- _Exercise description_
The task calls for each record to be given again unchanged, minus any pictures.

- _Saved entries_
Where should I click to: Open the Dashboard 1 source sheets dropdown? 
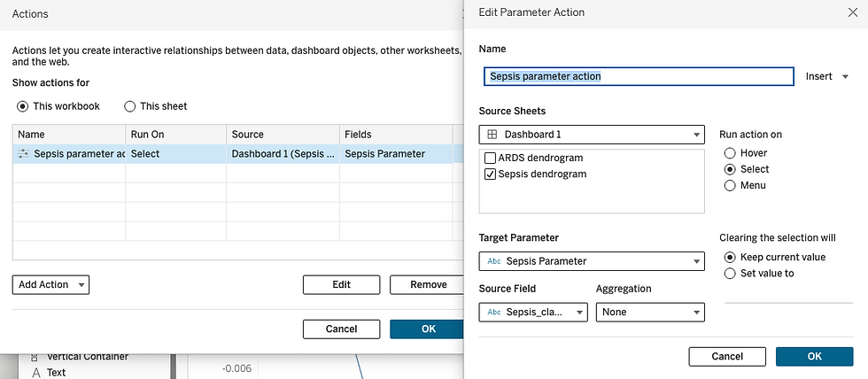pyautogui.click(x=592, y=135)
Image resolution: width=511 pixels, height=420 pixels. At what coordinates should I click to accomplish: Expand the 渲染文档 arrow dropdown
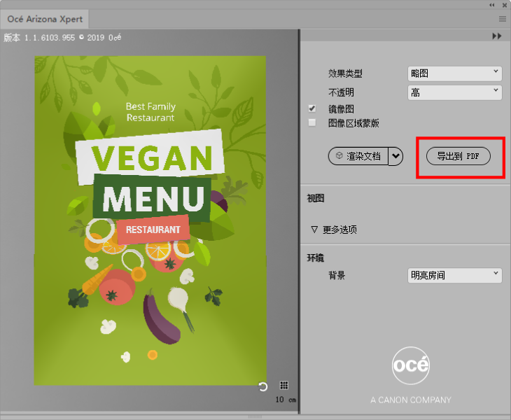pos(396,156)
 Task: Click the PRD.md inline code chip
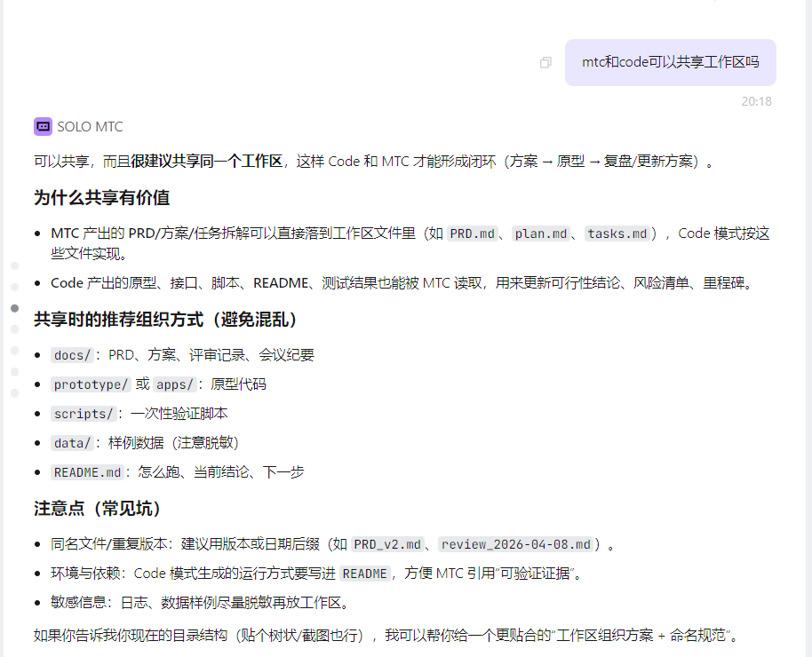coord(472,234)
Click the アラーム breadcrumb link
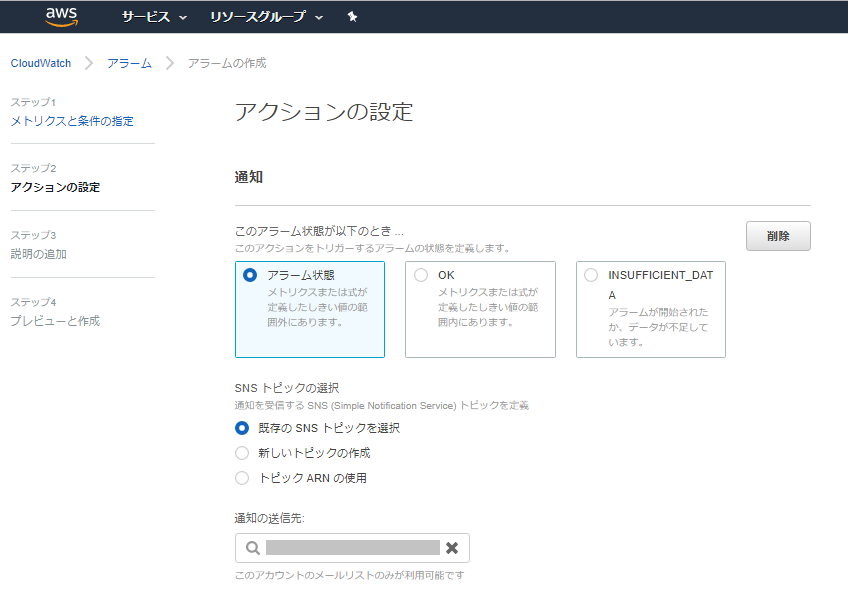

- _Response to the task_
Where should I click to: Open the Dashboard 1 source sheets dropdown? 
pyautogui.click(x=592, y=135)
Image resolution: width=511 pixels, height=420 pixels. At what coordinates should I click to accomplish: Expand the 渲染文档 arrow dropdown
pos(396,156)
 Task: Click the PRD.md inline code chip
coord(472,234)
Click the アラーム breadcrumb link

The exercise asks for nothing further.